Nonhematopoietic antigen blocks memory programming of alloreactive CD8+ T cells and drives their eventual exhaustion in mouse models of bone marrow transplantation

Abstract

Allogeneic blood or BM transplantation (BMT) is the most commonly applied form of adoptive cellular therapy for cancer.

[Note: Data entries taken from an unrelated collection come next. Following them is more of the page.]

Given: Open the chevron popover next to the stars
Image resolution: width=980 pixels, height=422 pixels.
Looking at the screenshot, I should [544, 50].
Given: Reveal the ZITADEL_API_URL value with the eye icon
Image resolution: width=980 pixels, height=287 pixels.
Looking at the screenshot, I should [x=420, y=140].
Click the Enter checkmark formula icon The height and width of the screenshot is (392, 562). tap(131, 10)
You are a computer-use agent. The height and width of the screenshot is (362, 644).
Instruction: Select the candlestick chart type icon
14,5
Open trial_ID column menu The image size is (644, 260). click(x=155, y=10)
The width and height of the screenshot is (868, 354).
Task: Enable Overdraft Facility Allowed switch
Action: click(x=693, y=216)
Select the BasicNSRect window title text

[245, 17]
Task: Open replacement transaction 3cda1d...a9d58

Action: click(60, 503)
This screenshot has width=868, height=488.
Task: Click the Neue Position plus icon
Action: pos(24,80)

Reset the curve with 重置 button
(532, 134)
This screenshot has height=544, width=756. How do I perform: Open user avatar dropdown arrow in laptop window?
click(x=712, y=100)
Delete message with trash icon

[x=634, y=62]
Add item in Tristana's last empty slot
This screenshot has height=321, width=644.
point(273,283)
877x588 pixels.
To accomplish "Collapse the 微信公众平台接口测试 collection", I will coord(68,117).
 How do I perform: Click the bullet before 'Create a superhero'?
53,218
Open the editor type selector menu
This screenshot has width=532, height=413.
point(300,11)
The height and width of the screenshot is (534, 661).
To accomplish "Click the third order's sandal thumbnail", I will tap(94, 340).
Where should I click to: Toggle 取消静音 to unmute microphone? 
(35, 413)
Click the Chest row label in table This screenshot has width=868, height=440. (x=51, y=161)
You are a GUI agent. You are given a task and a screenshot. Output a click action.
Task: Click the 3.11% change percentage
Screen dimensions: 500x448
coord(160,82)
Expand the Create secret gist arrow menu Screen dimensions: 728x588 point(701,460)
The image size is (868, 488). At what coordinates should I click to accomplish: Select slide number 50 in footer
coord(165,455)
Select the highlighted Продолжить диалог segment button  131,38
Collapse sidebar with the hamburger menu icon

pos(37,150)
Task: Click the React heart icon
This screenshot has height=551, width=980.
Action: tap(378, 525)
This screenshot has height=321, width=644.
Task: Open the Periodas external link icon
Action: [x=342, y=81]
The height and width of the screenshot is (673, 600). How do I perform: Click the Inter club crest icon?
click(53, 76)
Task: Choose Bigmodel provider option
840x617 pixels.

In this context, the ability of donor T cells to respond to recipient antigens is coopted to generate graft-versus-tumor (GVT) responses. The major reason for treatment failure is tumor recurrence, which is linked to the eventual loss of functional, host-specific CTLs. In this study, we have explored the role of recipient antigen expression by nonhematopoietic cells in the failure to sustain effective CTL immunity. Using clinically relevant models, we found that nonhematopoietic antigen severely disrupts the formation of donor CD8+ T cell memory at 2 distinct levels that operate in the early and late phases of the response. First, initial and direct encounters between donor CD8+ T cells and nonhematopoietic cells blocked the programming of memory precursors essential for establishing recall immunity. Second, surviving CD8+ T cells became functionally exhausted with heightened expression of the coinhibitory receptor programmed death-1 (PD-1). These 2 factors acted together to induce even more profound failure in long-term immunosurveillance. Crucially, the functions of exhausted CD8+ T cells could be partially restored by late in vivo blockade of the interaction between PD-1 and its ligand, PD-L1, without induction of graft-versus-host disease, suggestive of a potential clinical strategy to prevent or treat relapse following allogeneic BMT.

Figure 1. CD8⁺ T cells transferred to established mixed chimeras show transient cytotoxicity followed by loss of effector function.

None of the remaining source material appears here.